Illustration: Rebecca Zisser/Axios
President Trump delivered to Robert Mueller written answers about pre-election dimensions of the Russia probe but did not answer questions about his behavior as president, including allegations of obstruction of justice — and will resist doing so in the future — his lawyer Rudy Giuliani tells Axios.
The big picture: It is possible that Mueller will subpoena Trump regarding his activities as president. But Giuliani said he has reason to suspect he won’t: "I think that he would not win a legal battle if he did that, and I think it would consume months." If Mueller does, the president’s view is clear: He will refuse to cooperate.
The high-stakes exchange with Mueller included no questions or answers about obstruction of justice. But Giuliani said, "I can't tell you he's given up on obstruction."
- "I don't think he has any way to compel testimony on obstruction because the argument of executive privilege would be very, very strong. It all relates to a period of time after he was president."
- "[A]ny question he has on obstruction, ... [t]he president has given [the answers] in interviews, tweets. Other witnesses have given it to him."
- "And the law definitely requires that if you're going to subpoena a president, you have to show that you can't get the information any place else."
Giuliani expressed breezy confidence about Trump's legal position: "I don't think they have any evidence of collusion of any kind. I think their obstruction case, as a legal matter, doesn't exist."
And Giuliani suggested that he doubts Don Jr. will be indicted in connection with the Trump Tower meeting.
- "I don't see what for," Giuliani said. "The meeting turned out to be a big bust. ... It's a very unattractive crime [for a prosecutor] when somebody meets with you and then you don't do anything."
If Donald Trump were an "ordinary client," it would've taken "four, five, six hours" and two meetings to answer Mueller's questions, Giuliani told me. But the process dragged out for almost a year.
- The Mueller questionnaire "looked like a law school exam ... one big long group of questions, that were multi-part questions," Giuliani said.
- Giuliani said that he and fellow Trump lawyers Jay Sekulow and Jane Raskin sat with Trump whenever they could grab him, in the Oval Office and in the president's private dining room adjoining the Oval.
- They didn't tape — the lawyers took handwritten notes of Trump's answers before having them typed up.
Giuliani wouldn't tell us what questions Mueller asked. But when pressed, he conceded Mueller asked about two subjects:
- Mueller asked whether Trump knew at the time about his son, Don Jr., meeting with Russians in Trump Tower.

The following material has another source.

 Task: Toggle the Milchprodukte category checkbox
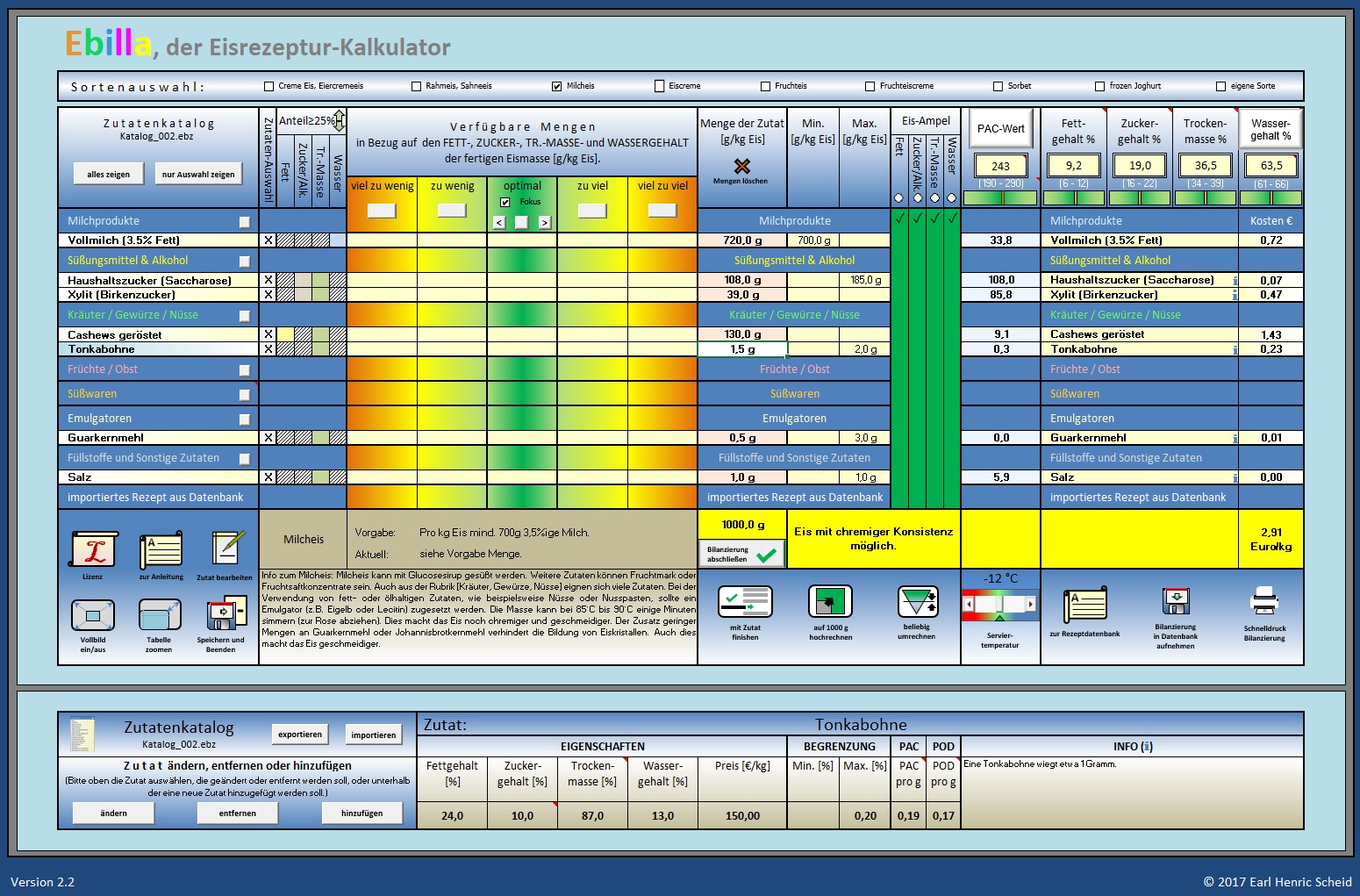[245, 222]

- Mueller asked about the Russian hacks during the campaign that immediately followed Trump's July 27, 2016, press conference in Florida, when Trump said: "Russia, if you're listening, I hope you're able to find the 30,000 [Hillary Clinton] emails that are missing."
Before submitting their answers, Giuliani and the Trump team met "not much" with Mueller himself. Giuliani said they've had "numerous telephone conferences" with the Mueller team.
- "They're all very circumspect," Giuliani said. He said they've never given him a timeline or a sense of when the investigation would end.
- I asked Giuliani whether his personal interactions with the Mueller team ever got awkward given he's been trashing them, almost daily at times, in the press. Have they ever confronted him about his attacks on their character and motives? "Hasn't come up," Giuliani said.